Identification of endogenous retroviral sequences based on modular organization: proviral structure at the SSAV1 locus.

The current genome sequencing projects reveal megabases of unknown genomic sequences. About 1% of these sequences can be expected to be of retroviral origin. These are often severely deleted or mutated. Therefore, identification of the retroviral origin of these sequences can be very difficult due to the absence of convincing overall sequence similarity. There are also many copies of solo-LTRs (long terminal repeats) distributed throughout genomic sequences. LTR and envelope sequences in general are among the most divergent parts of the retroviral genome and thus especially hard to detect in mutated endogenous sequences. We took advantage of the fact that these retroviral sections contain short highly conserved sequence regions providing retroviral hallmarks even after loss of overall similarity.

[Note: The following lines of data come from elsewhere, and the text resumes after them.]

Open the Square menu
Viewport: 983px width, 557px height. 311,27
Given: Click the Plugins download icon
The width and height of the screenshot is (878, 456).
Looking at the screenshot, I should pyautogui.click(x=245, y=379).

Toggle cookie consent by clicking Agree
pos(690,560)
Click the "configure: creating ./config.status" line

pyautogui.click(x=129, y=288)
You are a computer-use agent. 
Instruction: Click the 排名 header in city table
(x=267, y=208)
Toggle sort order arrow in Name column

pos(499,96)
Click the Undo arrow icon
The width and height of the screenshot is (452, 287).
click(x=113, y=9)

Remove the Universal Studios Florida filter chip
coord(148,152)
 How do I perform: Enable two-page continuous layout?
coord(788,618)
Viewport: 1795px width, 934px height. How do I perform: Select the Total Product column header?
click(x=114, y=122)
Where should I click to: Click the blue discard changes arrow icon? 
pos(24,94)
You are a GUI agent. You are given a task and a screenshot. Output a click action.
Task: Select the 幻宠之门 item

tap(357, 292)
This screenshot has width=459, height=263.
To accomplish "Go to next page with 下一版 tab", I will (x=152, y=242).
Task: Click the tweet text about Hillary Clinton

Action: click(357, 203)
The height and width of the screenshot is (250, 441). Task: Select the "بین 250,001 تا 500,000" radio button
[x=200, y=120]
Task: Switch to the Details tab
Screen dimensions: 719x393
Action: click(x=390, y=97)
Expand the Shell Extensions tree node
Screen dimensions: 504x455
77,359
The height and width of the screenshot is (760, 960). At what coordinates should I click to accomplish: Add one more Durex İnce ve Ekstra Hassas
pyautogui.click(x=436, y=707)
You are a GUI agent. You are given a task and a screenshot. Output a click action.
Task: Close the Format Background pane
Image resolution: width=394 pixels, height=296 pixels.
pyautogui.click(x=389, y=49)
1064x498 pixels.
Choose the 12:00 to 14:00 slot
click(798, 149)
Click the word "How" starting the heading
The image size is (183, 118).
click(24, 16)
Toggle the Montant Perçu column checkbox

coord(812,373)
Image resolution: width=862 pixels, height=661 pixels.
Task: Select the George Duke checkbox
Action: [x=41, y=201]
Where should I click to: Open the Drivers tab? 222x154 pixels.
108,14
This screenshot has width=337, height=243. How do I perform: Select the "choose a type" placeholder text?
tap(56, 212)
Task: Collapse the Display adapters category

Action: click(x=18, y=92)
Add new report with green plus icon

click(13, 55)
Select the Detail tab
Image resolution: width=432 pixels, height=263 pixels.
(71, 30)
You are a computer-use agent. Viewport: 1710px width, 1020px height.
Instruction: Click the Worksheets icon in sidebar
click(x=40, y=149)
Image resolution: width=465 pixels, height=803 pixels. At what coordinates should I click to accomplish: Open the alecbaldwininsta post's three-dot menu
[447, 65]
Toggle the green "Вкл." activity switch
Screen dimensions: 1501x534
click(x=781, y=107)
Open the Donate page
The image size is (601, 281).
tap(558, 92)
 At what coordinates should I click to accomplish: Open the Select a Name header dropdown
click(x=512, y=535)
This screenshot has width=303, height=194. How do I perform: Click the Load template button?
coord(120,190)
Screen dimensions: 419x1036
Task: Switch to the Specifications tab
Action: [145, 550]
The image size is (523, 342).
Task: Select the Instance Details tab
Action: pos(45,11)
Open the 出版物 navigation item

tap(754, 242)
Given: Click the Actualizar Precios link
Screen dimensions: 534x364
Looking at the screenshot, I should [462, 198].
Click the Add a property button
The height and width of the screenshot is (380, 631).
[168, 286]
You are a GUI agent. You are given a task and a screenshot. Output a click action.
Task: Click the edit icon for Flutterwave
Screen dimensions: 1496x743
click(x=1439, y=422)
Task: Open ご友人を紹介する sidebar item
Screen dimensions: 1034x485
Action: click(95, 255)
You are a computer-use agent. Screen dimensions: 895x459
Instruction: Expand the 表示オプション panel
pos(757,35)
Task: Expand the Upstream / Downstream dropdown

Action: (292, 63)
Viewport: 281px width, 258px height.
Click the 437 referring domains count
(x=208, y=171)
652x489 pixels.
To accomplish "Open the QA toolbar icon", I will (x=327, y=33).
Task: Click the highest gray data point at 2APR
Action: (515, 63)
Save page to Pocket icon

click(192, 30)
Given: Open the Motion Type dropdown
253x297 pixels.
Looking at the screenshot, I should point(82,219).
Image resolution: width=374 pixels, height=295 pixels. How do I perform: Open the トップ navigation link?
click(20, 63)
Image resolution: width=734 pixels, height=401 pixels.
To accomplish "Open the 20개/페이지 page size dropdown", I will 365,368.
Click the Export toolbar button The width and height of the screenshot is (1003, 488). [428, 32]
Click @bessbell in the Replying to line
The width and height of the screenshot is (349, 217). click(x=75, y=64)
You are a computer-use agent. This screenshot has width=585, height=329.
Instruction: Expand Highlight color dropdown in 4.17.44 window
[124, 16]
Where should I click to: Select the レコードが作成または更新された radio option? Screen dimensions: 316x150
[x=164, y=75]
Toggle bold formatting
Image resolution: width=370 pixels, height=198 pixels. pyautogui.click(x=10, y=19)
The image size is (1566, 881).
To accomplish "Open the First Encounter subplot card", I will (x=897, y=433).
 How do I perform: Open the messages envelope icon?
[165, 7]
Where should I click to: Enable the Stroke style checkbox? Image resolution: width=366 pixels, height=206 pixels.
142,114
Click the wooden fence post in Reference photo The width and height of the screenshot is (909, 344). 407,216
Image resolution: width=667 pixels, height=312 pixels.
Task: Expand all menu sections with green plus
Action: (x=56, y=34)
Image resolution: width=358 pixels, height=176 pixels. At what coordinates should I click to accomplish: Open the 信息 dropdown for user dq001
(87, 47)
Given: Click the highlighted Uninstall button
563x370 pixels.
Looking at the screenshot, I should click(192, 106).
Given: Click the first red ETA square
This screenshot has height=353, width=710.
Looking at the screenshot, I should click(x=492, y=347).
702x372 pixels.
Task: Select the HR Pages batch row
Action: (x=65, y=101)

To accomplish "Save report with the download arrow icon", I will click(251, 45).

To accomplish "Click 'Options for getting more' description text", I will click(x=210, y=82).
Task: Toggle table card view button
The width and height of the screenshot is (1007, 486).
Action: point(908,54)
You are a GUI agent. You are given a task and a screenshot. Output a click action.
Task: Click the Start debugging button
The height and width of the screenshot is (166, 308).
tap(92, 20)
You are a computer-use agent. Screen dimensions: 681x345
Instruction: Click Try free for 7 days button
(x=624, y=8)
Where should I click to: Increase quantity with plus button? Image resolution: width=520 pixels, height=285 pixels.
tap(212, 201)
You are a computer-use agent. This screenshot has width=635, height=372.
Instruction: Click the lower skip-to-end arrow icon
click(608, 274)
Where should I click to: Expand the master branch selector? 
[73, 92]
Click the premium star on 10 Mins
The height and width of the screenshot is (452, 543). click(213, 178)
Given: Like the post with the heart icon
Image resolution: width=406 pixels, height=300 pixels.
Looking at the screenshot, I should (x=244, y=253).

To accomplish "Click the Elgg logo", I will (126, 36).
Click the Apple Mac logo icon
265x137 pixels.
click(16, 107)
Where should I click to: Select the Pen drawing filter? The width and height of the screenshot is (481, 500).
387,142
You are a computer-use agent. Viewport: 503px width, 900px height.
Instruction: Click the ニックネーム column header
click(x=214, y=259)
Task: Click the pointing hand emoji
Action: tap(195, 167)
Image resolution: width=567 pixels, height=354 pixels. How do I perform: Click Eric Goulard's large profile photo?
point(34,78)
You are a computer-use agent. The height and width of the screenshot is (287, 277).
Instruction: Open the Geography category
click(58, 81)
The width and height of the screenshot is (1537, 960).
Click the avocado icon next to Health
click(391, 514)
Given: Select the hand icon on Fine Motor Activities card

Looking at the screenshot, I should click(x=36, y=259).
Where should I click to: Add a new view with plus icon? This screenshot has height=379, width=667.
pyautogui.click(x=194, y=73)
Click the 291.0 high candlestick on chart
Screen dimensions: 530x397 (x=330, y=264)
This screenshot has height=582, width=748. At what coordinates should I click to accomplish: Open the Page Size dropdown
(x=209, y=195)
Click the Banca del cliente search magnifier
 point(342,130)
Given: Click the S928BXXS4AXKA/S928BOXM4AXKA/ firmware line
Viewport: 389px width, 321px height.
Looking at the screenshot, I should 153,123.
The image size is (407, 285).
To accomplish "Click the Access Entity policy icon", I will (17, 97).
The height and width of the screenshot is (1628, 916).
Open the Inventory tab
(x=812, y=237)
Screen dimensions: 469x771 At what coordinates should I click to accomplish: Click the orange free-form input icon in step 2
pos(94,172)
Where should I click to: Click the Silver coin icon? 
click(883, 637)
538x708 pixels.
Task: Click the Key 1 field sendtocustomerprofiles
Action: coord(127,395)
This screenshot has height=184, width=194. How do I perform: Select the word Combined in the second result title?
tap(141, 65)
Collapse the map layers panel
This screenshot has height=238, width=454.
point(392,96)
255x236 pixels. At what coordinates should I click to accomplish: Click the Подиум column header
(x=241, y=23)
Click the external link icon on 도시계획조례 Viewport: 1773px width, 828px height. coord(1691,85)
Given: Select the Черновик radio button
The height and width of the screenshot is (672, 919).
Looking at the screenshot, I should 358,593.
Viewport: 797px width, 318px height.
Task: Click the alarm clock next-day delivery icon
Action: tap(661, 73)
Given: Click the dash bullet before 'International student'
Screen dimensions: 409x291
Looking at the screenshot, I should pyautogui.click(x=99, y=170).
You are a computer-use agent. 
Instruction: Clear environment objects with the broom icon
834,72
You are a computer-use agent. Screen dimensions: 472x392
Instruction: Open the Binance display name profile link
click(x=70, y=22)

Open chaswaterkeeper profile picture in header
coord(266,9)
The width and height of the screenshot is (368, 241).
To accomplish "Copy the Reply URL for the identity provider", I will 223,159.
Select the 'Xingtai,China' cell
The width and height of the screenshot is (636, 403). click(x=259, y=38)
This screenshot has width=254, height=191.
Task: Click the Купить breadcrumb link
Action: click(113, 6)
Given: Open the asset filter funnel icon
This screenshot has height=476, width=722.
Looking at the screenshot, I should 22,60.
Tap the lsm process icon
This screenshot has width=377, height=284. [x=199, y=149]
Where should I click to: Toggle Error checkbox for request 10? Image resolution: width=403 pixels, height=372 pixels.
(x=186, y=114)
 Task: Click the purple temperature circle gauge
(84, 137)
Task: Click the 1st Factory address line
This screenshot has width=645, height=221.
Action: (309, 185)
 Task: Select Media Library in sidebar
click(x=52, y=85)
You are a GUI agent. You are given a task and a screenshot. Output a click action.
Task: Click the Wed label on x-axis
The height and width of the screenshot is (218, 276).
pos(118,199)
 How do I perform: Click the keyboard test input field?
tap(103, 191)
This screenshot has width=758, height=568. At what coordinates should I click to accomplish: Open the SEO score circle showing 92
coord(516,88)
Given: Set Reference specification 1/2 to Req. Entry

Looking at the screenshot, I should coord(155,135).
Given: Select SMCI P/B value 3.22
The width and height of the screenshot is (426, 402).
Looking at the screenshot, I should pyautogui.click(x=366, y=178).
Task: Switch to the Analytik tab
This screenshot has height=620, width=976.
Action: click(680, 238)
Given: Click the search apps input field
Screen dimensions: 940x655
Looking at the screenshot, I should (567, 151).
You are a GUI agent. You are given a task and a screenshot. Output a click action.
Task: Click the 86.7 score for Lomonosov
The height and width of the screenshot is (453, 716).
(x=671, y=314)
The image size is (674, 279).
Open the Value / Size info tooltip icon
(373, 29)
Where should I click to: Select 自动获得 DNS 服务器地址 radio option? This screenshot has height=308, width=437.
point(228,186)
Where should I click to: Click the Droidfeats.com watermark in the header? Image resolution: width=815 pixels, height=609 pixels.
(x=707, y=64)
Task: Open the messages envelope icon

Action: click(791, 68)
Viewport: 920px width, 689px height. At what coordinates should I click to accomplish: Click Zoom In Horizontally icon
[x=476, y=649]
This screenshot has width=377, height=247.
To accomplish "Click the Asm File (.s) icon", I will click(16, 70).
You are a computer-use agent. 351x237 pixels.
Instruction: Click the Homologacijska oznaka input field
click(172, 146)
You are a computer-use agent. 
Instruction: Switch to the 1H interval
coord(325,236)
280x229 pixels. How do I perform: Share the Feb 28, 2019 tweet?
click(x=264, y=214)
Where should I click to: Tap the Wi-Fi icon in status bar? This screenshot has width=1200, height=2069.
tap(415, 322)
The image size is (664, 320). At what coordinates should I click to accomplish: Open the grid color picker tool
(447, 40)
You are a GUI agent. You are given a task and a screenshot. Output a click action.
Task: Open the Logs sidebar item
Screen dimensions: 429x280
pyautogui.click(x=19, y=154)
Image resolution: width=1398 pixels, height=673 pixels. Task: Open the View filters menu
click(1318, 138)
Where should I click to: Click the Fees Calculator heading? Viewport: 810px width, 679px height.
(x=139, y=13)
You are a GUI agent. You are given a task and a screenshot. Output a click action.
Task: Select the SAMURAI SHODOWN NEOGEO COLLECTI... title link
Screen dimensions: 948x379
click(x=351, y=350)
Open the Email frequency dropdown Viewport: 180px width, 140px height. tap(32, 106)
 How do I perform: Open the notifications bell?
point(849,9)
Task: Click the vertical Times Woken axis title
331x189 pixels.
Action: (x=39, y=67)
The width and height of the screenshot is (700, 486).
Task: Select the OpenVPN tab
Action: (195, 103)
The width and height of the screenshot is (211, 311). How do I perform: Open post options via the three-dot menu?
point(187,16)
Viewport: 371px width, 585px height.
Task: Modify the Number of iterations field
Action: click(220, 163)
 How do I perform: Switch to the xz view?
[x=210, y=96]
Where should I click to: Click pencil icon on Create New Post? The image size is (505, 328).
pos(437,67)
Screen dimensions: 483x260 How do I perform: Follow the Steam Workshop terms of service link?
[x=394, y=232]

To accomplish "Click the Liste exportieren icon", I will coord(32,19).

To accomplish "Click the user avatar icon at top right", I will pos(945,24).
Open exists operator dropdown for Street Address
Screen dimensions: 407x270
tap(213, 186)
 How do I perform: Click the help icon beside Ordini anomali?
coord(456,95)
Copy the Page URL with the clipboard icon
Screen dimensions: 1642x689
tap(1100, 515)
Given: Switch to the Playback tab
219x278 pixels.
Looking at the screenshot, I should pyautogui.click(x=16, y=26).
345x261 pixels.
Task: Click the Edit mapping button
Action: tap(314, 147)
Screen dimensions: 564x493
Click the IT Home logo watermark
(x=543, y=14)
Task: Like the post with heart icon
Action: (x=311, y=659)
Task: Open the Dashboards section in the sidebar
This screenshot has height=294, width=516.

We defined several sequence elements and peptide motifs within LTR and Env sequences and used these elements to construct models for LTRs and Env proteins of mammalian C-type retroviruses. We then used this strategy to identify successfully the hitherto missing LTRs and an env-like region in the S71 human retroviral sequence. Our approach provides a new strategy for identifying remotely related retroviral sequences in genomic DNA (especially human DNA), of potential significance for the interpretation of genomic sequences obtained from the current large-scale sequencing projects.